[I18n-sig] JapaneseCodecs 1.1 with ISO-2022-JP codec

Martin v. Loewis martin@loewis.home.cs.tu-berlin.de
Fri, 24 Nov 2000 22:28:38 +0100


> ReadStream.readline() reads lines by calling readline() of
> the underlying stream object, and converts them into Unicode
> objects.  Therefore, line breaking is done in the layer of
> native encodings.  I believe it works well for at least the
> three Japanese encodings.

That is the case that may make trouble. Consider u"Hello\nWorld" in
UTF-16LE; it is

  H \0 e \0 l \0 l \0 o \0 \n \0 W \0 r \0 l \0 d \0

Now, if you do readline on the underlying stream, you get

  H \0 e \0 l \0 l \0 o \0 \n

Passing that to the UTF-16 decoder causes an exception: this is an
uneven number of bytes, which is illegal in UTF-16 (it should have
read \n\0 instead).

**Jobs**
**A.** Reproduce word for word the part of the codec message that begins with the words containing "Martin v. Loewis" and ends with "three Japanese encodings.".
**B.** Render the entries as a numbered list with blank lines omitted. Cover only the part that runs from the first line of the entries through the line containing "click(x=118, y=21)", including both ends.

**The records**
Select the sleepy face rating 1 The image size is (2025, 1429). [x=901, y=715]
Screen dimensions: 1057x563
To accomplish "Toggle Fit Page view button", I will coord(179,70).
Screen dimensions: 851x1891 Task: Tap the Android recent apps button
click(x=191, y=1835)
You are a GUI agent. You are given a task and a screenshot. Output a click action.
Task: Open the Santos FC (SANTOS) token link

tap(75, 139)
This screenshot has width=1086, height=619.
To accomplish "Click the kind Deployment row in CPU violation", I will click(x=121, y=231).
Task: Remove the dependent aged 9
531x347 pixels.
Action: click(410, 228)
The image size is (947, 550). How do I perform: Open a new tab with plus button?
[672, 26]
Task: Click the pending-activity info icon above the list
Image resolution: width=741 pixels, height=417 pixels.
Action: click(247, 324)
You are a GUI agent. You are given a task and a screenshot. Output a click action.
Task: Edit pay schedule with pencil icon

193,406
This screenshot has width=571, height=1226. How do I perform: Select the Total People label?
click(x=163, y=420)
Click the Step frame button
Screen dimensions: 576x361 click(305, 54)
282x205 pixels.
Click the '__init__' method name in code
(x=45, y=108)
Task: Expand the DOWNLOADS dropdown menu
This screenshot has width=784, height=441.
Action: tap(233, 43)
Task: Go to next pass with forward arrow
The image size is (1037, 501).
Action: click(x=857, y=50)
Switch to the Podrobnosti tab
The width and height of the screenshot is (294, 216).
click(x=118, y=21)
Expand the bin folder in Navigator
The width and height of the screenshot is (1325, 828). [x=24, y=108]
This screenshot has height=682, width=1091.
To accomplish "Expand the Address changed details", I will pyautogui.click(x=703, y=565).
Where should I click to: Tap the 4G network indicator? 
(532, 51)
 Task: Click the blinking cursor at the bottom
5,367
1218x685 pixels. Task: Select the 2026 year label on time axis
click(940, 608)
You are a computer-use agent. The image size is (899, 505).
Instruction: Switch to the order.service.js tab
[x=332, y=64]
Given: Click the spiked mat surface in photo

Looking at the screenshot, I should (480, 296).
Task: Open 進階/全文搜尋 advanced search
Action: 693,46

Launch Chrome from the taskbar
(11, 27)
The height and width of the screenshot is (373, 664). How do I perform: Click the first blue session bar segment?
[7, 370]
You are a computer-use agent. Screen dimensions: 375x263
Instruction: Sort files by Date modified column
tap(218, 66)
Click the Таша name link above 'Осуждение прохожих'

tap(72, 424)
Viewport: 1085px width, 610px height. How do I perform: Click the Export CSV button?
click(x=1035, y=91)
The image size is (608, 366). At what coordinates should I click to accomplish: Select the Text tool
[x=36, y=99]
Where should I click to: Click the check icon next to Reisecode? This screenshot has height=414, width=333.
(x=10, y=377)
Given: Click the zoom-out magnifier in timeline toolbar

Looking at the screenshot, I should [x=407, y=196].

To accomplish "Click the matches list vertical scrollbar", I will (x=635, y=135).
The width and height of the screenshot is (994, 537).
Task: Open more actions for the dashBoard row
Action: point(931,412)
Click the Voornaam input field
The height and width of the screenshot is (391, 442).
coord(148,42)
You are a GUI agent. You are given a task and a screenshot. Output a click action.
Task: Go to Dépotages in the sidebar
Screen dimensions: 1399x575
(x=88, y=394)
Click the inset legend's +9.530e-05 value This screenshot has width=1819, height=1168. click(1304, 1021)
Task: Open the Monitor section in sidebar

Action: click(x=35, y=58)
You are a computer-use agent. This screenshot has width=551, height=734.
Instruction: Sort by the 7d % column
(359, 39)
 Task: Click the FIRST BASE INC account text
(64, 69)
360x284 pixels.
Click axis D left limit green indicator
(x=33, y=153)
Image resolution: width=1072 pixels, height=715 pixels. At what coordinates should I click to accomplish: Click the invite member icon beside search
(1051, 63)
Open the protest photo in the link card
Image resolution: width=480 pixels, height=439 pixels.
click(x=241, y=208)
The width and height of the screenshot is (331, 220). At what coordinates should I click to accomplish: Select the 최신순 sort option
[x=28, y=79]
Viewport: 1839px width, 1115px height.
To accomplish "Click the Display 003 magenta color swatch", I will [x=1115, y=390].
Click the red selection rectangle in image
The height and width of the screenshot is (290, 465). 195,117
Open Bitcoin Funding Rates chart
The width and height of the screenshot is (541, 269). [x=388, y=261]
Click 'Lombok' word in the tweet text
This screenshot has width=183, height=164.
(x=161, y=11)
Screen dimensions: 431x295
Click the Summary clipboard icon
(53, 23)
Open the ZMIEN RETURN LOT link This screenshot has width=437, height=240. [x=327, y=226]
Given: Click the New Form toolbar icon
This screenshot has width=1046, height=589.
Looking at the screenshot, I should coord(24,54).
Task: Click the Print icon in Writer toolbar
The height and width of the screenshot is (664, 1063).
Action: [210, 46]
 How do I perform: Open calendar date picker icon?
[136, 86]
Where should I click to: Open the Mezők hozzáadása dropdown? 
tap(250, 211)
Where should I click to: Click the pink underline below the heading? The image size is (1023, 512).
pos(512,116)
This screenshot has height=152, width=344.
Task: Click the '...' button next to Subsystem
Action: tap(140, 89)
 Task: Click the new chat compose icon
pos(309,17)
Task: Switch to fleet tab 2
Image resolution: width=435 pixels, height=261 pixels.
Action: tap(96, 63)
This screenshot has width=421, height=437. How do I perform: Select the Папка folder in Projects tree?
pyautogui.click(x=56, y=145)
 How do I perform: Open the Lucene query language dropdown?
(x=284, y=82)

**Answers by task**
**A.**
Martin v. Loewis martin@loewis.home.cs.tu-berlin.de
Fri, 24 Nov 2000 22:28:38 +0100


> ReadStream.readline() reads lines by calling readline() of
> the underlying stream object, and converts them into Unicode
> objects.  Therefore, line breaking is done in the layer of
> native encodings.  I believe it works well for at least the
> three Japanese encodings.

**B.**
1. Select the sleepy face rating 1 The image size is (2025, 1429). [x=901, y=715]
2. Screen dimensions: 1057x563
3. To accomplish "Toggle Fit Page view button", I will coord(179,70).
4. Screen dimensions: 851x1891 Task: Tap the Android recent apps button
5. click(x=191, y=1835)
6. You are a GUI agent. You are given a task and a screenshot. Output a click action.
7. Task: Open the Santos FC (SANTOS) token link
8. tap(75, 139)
9. This screenshot has width=1086, height=619.
10. To accomplish "Click the kind Deployment row in CPU violation", I will click(x=121, y=231).
11. Task: Remove the dependent aged 9
12. 531x347 pixels.
13. Action: click(410, 228)
14. The image size is (947, 550). How do I perform: Open a new tab with plus button?
15. [672, 26]
16. Task: Click the pending-activity info icon above the list
17. Image resolution: width=741 pixels, height=417 pixels.
18. Action: click(247, 324)
19. You are a GUI agent. You are given a task and a screenshot. Output a click action.
20. Task: Edit pay schedule with pencil icon
21. 193,406
22. This screenshot has width=571, height=1226. How do I perform: Select the Total People label?
23. click(x=163, y=420)
24. Click the Step frame button
25. Screen dimensions: 576x361 click(305, 54)
26. 282x205 pixels.
27. Click the '__init__' method name in code
28. (x=45, y=108)
29. Task: Expand the DOWNLOADS dropdown menu
30. This screenshot has width=784, height=441.
31. Action: tap(233, 43)
32. Task: Go to next pass with forward arrow
33. The image size is (1037, 501).
34. Action: click(x=857, y=50)
35. Switch to the Podrobnosti tab
36. The width and height of the screenshot is (294, 216).
37. click(x=118, y=21)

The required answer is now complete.